De omgevingsvergunning wordt geweigerd, indien er strijd is met één van de toetsingscriteria uit het bestaande toetsingskader. De afzonderlijke toetsingskaders zijn onder de Wabo namelijk blijven bestaan. In het kader van dit artikel moet worden afgewogen in hoeverre het belang van monumenten in het geding is. Inhoudelijk kan aangegeven worden dat het belang van de monumentenzorg zwaarder weegt dan andere belangen (bijvoorbeeld het economisch belang). De tekst van het artikel geeft namelijk aan dat het belang van de monumentenzorg zich niet tegen de vergunningverlening mag verzetten. Hierdoor wordt de monumentenzorg centraal gesteld. De vergunning moet op grond van dit artikel worden verleend in de gevallen dat het niet strijdig is met het belang van de monumentenzorg.
Zijn er geen wezenlijke belangen van de godsdienstuitoefening in het geding, dan is overeenstemming niet vereist. Zie de toelichting op artikel 1, sub e.
Dit artikellid bevat de mogelijke intrekkingsgronden. De bepaling onder c heeft de volgende achtergrond: als de omstandigheden bij de vergunninghouder ten aanzien van het monument wijzigen, dan zou het zo kunnen zijn dat als er een nieuwe belangenafweging zou kunnen plaatsvinden, de belangen van het monument behoren voor te gaan. In dat geval moet de vergunningverlener (het college van burgemeester en wethouders) de mogelijkheden hebben om de vergunning in te trekken.
Gelet op de taak van de monumentencommissie, ligt het voor de hand dat een afschrift van de intrekking aan die commissie wordt gezonden. Er kunnen zich omstandigheden voordoen waarin het aanbeveling verdient om de monumentencommissie om advies te vragen. De commissie kan ook ongevraagd adviseren. Het in kennis stellen van de vergunninghouder en het met redenen omkleed moeten zijn van het besluit zijn weggelaten, omdat artikel 3:41 Awb dit regelt.
HOOFDSTUK 3 BESCHERMDE RIJKSMONUMENTEN
Vergunning voor beschermd rijksmonument
De procedure voor de afgifte door het bevoegd gezag van de vergunning voor rijksmonumenten staat paragraaf 3.3 van de Wabo en afdeling 3.4 van de Awb.
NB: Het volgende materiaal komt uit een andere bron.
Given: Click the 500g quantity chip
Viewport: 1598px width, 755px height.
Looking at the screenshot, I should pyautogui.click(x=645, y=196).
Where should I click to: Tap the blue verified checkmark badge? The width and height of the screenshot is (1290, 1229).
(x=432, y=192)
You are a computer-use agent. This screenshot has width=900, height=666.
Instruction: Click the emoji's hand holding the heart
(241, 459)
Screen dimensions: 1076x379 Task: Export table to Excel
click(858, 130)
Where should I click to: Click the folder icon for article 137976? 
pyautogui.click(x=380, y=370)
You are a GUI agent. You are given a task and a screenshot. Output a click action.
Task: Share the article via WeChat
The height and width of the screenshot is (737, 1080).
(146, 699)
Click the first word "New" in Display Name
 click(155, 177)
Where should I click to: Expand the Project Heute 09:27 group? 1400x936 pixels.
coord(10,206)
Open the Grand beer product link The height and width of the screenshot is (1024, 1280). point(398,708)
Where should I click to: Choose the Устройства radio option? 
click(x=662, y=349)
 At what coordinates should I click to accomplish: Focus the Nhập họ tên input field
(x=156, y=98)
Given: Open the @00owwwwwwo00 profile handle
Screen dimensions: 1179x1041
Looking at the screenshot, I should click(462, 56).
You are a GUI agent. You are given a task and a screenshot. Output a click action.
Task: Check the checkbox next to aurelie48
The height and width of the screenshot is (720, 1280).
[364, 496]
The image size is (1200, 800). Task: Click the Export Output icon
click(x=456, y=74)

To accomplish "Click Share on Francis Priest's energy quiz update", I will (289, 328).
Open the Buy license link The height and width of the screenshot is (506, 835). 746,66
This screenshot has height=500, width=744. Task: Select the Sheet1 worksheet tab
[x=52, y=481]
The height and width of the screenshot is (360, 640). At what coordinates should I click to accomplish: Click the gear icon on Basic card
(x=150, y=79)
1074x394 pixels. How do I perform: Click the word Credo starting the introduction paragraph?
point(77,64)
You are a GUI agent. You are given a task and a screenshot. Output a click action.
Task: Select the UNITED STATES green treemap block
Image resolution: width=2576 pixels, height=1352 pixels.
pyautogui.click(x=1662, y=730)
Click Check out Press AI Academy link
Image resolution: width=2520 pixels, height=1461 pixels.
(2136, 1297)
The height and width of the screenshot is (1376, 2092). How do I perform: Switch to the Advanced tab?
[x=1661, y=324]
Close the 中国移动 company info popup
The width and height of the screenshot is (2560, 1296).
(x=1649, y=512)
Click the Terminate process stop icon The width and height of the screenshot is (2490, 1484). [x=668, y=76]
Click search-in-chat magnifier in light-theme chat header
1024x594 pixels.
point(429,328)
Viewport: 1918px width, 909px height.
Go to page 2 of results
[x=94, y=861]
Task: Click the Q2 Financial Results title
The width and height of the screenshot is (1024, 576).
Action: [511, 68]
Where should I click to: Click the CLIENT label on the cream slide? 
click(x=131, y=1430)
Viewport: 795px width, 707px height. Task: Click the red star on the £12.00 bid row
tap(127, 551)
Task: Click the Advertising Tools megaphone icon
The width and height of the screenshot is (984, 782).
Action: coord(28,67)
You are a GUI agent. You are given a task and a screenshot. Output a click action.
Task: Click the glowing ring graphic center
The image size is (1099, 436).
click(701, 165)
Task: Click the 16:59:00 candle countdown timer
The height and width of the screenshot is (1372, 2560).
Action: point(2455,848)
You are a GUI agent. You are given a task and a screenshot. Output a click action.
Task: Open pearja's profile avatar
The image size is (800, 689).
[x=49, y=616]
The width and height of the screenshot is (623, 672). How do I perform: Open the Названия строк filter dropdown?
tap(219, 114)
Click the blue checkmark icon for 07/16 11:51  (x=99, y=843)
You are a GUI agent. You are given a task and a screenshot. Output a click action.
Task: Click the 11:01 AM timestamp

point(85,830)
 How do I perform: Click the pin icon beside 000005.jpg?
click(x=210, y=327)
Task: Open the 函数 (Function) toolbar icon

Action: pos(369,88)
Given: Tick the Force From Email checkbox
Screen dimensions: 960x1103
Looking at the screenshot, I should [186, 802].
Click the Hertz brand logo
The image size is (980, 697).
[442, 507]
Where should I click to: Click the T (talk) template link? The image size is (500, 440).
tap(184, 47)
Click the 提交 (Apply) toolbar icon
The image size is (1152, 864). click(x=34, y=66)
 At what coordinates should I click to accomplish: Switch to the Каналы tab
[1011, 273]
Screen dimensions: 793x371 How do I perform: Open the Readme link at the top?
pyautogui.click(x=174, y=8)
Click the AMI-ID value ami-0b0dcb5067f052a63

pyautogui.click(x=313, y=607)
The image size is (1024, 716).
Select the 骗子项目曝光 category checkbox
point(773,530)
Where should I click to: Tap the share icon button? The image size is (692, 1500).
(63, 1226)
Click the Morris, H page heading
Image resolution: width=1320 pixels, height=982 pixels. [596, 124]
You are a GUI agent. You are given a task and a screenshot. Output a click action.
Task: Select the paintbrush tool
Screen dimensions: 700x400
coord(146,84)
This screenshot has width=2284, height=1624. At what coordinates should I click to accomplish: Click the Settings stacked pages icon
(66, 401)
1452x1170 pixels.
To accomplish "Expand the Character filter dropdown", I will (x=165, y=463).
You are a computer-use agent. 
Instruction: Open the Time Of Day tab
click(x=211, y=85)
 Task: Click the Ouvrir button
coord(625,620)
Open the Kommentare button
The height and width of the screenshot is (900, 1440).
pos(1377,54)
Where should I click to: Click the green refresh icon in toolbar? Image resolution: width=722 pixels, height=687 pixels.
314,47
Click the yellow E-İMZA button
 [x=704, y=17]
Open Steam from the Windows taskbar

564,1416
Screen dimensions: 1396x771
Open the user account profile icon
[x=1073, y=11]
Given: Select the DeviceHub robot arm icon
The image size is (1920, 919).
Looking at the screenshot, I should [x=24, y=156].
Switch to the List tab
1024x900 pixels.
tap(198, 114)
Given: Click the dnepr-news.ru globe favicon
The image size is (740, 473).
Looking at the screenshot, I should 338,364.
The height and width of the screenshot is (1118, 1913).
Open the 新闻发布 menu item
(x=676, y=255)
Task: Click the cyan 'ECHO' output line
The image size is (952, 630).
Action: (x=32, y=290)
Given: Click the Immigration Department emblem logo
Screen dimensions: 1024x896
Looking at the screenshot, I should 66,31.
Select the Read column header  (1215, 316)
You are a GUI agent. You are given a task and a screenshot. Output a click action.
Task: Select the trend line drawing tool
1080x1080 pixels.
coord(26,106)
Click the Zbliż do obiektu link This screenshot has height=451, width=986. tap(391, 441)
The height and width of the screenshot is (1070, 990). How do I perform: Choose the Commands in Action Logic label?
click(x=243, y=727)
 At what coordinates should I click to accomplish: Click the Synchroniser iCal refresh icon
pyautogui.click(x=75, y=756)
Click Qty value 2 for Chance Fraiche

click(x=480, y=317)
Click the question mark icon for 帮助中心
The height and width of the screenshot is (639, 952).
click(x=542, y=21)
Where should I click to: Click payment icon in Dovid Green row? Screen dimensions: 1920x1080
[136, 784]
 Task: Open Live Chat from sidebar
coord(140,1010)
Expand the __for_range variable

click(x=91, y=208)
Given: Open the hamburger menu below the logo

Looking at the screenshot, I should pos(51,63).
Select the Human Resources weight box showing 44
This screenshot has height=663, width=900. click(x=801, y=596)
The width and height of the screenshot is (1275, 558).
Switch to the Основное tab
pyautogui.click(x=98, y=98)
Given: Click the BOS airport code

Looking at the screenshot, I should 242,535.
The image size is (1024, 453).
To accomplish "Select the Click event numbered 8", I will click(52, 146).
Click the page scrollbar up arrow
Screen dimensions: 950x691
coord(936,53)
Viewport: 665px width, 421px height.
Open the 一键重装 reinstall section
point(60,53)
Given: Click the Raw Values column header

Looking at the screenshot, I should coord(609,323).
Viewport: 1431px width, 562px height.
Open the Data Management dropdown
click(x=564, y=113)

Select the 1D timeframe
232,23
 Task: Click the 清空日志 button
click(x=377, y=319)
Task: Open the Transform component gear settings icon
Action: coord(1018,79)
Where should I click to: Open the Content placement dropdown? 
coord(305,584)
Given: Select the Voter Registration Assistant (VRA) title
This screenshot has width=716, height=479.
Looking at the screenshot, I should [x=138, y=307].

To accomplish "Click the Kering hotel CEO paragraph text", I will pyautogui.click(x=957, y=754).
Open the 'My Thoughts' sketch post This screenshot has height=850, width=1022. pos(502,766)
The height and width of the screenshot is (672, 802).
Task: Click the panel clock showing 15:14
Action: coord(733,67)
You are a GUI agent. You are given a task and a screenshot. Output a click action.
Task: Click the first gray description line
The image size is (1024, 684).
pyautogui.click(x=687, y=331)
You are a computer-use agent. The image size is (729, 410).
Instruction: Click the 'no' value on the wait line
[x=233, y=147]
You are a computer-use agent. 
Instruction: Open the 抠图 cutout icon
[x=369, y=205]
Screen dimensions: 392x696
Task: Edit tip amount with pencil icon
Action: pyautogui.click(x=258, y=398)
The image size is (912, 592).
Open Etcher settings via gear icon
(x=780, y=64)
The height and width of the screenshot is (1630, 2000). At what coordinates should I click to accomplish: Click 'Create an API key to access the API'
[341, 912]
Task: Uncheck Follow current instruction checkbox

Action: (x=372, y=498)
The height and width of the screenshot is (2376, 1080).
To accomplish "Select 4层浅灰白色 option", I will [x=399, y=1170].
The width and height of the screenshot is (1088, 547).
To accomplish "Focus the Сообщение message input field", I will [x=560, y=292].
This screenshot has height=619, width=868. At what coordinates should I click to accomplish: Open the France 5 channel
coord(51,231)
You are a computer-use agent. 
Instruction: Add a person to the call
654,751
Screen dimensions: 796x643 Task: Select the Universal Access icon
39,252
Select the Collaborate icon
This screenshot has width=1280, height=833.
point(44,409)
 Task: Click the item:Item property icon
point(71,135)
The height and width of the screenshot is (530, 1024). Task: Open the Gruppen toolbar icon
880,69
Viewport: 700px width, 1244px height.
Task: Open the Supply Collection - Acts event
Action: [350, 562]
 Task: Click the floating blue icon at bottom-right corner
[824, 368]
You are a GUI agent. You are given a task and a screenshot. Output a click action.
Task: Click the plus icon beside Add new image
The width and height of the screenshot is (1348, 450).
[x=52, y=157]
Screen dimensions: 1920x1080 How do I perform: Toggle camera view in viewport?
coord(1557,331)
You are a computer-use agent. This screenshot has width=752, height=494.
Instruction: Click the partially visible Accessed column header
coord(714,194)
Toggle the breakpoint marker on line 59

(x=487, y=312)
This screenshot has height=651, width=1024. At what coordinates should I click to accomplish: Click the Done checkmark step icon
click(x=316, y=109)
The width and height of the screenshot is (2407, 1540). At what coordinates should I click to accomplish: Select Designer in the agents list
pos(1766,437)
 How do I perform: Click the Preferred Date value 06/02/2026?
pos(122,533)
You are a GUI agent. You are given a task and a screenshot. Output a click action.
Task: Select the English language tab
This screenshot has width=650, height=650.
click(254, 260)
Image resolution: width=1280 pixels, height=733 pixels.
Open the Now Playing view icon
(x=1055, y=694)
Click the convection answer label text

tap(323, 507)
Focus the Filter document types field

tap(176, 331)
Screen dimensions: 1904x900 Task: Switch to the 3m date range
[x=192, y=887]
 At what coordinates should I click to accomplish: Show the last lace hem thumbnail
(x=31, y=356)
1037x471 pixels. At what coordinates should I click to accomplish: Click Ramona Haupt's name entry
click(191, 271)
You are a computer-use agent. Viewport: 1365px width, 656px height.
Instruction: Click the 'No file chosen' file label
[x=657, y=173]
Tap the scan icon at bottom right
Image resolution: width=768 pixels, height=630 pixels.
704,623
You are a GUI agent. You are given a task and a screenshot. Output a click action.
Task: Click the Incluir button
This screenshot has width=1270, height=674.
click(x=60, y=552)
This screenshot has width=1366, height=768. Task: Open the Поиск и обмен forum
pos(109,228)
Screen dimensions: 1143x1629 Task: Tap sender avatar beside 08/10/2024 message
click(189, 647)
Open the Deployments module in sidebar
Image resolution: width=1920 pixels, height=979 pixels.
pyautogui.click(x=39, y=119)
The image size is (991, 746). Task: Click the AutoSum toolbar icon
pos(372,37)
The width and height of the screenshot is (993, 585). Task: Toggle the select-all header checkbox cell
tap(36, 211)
De uitgebreide openbare voorbereidingsprocedure is van toepassing. Hierin verschilt de omgevingsvergunning voor rijksmonumenten van de omgevingsvergunning voor gemeentelijke monumenten. Voor een vergunning als bedoeld in artikel 10 dient namelijk de reguliere procedure gevolgd te worden. Door de inwerkingtreding van de Wabo vindt er geen wijziging in de voorbereidingsprocedure voor de omgevingsvergunning voor rijksmonumenten plaats. Door dit onderscheid in procedures is de beslistermijn voor beide omgevingsvergunningen niet gelijk. Dit heeft tot gevolg dat de adviestermijn voor beschermde monumenten ook langer zal zijn. Door de komst van de Wabo wordt de kring van belanghebbenden vergroot. Gedurende de termijn van terinzagelegging kan een ieder een zienswijze indienen. Voorheen konden alleen belanghebbenden zienswijzen indienen.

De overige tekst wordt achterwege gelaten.